[Saved data entries]
- Opening Delimiter -

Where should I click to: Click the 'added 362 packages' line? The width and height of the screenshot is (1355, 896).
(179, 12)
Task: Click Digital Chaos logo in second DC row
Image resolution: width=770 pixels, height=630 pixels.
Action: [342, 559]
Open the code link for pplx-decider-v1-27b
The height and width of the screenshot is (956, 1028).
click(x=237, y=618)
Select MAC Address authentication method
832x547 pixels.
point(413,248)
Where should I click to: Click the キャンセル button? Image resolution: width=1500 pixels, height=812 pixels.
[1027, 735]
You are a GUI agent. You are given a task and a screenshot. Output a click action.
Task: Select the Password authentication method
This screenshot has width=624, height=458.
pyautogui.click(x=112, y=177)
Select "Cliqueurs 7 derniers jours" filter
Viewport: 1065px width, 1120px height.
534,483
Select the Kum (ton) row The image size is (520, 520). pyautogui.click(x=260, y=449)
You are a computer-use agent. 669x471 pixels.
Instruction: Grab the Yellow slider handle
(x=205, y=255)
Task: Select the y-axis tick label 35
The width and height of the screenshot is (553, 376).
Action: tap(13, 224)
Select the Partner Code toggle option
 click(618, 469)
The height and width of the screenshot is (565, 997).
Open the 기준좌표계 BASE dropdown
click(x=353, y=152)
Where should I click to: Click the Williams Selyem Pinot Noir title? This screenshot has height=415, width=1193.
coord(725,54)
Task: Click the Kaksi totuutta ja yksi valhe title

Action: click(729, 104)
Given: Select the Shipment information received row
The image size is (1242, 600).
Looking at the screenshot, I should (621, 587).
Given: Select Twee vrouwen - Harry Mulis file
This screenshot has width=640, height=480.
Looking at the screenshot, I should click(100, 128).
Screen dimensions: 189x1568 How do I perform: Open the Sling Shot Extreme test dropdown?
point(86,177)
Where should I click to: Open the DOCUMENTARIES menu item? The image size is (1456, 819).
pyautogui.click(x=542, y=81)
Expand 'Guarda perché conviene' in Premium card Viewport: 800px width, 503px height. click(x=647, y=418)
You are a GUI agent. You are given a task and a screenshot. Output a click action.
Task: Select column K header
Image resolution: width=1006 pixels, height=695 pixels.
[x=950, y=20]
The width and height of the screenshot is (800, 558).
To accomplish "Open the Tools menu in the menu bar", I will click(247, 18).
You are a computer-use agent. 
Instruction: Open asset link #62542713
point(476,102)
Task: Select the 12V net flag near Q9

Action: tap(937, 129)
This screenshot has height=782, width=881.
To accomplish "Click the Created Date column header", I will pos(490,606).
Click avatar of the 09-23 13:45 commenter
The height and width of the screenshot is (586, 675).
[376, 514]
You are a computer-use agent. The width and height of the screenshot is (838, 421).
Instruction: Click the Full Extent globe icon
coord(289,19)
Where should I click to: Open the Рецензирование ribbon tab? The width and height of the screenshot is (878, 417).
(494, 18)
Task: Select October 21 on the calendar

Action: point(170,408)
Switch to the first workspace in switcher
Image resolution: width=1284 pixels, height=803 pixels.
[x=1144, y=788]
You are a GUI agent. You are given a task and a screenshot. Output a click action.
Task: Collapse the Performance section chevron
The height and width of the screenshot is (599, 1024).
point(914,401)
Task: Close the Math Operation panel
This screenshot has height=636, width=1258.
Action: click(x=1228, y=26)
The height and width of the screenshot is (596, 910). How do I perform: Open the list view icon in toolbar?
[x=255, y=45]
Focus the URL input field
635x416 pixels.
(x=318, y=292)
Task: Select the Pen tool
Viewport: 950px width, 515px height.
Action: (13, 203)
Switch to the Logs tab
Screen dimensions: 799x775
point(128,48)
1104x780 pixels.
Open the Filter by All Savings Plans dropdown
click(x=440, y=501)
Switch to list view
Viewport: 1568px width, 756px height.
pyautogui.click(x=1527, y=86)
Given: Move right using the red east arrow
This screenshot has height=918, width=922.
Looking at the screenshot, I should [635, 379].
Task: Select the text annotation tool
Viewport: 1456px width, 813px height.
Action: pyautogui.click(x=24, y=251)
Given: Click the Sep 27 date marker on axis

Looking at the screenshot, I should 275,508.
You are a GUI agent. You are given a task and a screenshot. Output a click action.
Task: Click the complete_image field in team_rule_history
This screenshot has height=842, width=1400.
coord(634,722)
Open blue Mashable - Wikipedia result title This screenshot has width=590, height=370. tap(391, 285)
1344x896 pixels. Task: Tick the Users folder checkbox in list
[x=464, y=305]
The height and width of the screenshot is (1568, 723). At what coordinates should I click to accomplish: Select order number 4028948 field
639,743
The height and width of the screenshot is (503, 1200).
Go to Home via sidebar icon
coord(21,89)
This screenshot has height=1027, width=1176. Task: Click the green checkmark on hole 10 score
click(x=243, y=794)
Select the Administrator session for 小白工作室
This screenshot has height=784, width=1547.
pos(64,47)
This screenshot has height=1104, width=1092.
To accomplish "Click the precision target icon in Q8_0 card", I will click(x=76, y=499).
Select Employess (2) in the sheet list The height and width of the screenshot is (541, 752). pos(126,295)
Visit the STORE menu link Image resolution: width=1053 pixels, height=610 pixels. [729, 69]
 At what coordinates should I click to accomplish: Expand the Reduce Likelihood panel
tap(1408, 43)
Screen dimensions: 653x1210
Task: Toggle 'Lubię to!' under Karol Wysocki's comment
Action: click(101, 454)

- Closing Delimiter -

- Prompt
Reproduce the data shown above with every line intact.

- Answer for this exercise
Where should I click to: Click the 'added 362 packages' line? The width and height of the screenshot is (1355, 896).
(179, 12)
Task: Click Digital Chaos logo in second DC row
Image resolution: width=770 pixels, height=630 pixels.
Action: [342, 559]
Open the code link for pplx-decider-v1-27b
The height and width of the screenshot is (956, 1028).
click(x=237, y=618)
Select MAC Address authentication method
832x547 pixels.
point(413,248)
Where should I click to: Click the キャンセル button? Image resolution: width=1500 pixels, height=812 pixels.
[1027, 735]
You are a GUI agent. You are given a task and a screenshot. Output a click action.
Task: Select the Password authentication method
This screenshot has width=624, height=458.
pyautogui.click(x=112, y=177)
Select "Cliqueurs 7 derniers jours" filter
Viewport: 1065px width, 1120px height.
534,483
Select the Kum (ton) row The image size is (520, 520). pyautogui.click(x=260, y=449)
You are a computer-use agent. 669x471 pixels.
Instruction: Grab the Yellow slider handle
(x=205, y=255)
Task: Select the y-axis tick label 35
The width and height of the screenshot is (553, 376).
Action: tap(13, 224)
Select the Partner Code toggle option
 click(618, 469)
The height and width of the screenshot is (565, 997).
Open the 기준좌표계 BASE dropdown
click(x=353, y=152)
Where should I click to: Click the Williams Selyem Pinot Noir title? This screenshot has height=415, width=1193.
coord(725,54)
Task: Click the Kaksi totuutta ja yksi valhe title

Action: click(729, 104)
Given: Select the Shipment information received row
The image size is (1242, 600).
Looking at the screenshot, I should (621, 587).
Given: Select Twee vrouwen - Harry Mulis file
This screenshot has width=640, height=480.
Looking at the screenshot, I should click(100, 128).
Screen dimensions: 189x1568 How do I perform: Open the Sling Shot Extreme test dropdown?
point(86,177)
Where should I click to: Open the DOCUMENTARIES menu item? The image size is (1456, 819).
pyautogui.click(x=542, y=81)
Expand 'Guarda perché conviene' in Premium card Viewport: 800px width, 503px height. click(x=647, y=418)
You are a GUI agent. You are given a task and a screenshot. Output a click action.
Task: Select column K header
Image resolution: width=1006 pixels, height=695 pixels.
[x=950, y=20]
The width and height of the screenshot is (800, 558).
To accomplish "Open the Tools menu in the menu bar", I will click(247, 18).
You are a computer-use agent. 
Instruction: Open asset link #62542713
point(476,102)
Task: Select the 12V net flag near Q9

Action: tap(937, 129)
This screenshot has height=782, width=881.
To accomplish "Click the Created Date column header", I will pos(490,606).
Click avatar of the 09-23 13:45 commenter
The height and width of the screenshot is (586, 675).
[376, 514]
You are a computer-use agent. The width and height of the screenshot is (838, 421).
Instruction: Click the Full Extent globe icon
coord(289,19)
Where should I click to: Open the Рецензирование ribbon tab? The width and height of the screenshot is (878, 417).
(494, 18)
Task: Select October 21 on the calendar

Action: point(170,408)
Switch to the first workspace in switcher
Image resolution: width=1284 pixels, height=803 pixels.
[x=1144, y=788]
You are a GUI agent. You are given a task and a screenshot. Output a click action.
Task: Collapse the Performance section chevron
The height and width of the screenshot is (599, 1024).
point(914,401)
Task: Close the Math Operation panel
This screenshot has height=636, width=1258.
Action: click(x=1228, y=26)
The height and width of the screenshot is (596, 910). How do I perform: Open the list view icon in toolbar?
[x=255, y=45]
Focus the URL input field
635x416 pixels.
(x=318, y=292)
Task: Select the Pen tool
Viewport: 950px width, 515px height.
Action: (13, 203)
Switch to the Logs tab
Screen dimensions: 799x775
point(128,48)
1104x780 pixels.
Open the Filter by All Savings Plans dropdown
click(x=440, y=501)
Switch to list view
Viewport: 1568px width, 756px height.
pyautogui.click(x=1527, y=86)
Given: Move right using the red east arrow
This screenshot has height=918, width=922.
Looking at the screenshot, I should [635, 379].
Task: Select the text annotation tool
Viewport: 1456px width, 813px height.
Action: pyautogui.click(x=24, y=251)
Given: Click the Sep 27 date marker on axis

Looking at the screenshot, I should 275,508.
You are a GUI agent. You are given a task and a screenshot. Output a click action.
Task: Click the complete_image field in team_rule_history
This screenshot has height=842, width=1400.
coord(634,722)
Open blue Mashable - Wikipedia result title This screenshot has width=590, height=370. tap(391, 285)
1344x896 pixels. Task: Tick the Users folder checkbox in list
[x=464, y=305]
The height and width of the screenshot is (1568, 723). At what coordinates should I click to accomplish: Select order number 4028948 field
639,743
The height and width of the screenshot is (503, 1200).
Go to Home via sidebar icon
coord(21,89)
This screenshot has height=1027, width=1176. Task: Click the green checkmark on hole 10 score
click(x=243, y=794)
Select the Administrator session for 小白工作室
This screenshot has height=784, width=1547.
pos(64,47)
This screenshot has height=1104, width=1092.
To accomplish "Click the precision target icon in Q8_0 card", I will click(x=76, y=499).
Select Employess (2) in the sheet list The height and width of the screenshot is (541, 752). pos(126,295)
Visit the STORE menu link Image resolution: width=1053 pixels, height=610 pixels. [729, 69]
 At what coordinates should I click to accomplish: Expand the Reduce Likelihood panel
tap(1408, 43)
Screen dimensions: 653x1210
Task: Toggle 'Lubię to!' under Karol Wysocki's comment
Action: click(101, 454)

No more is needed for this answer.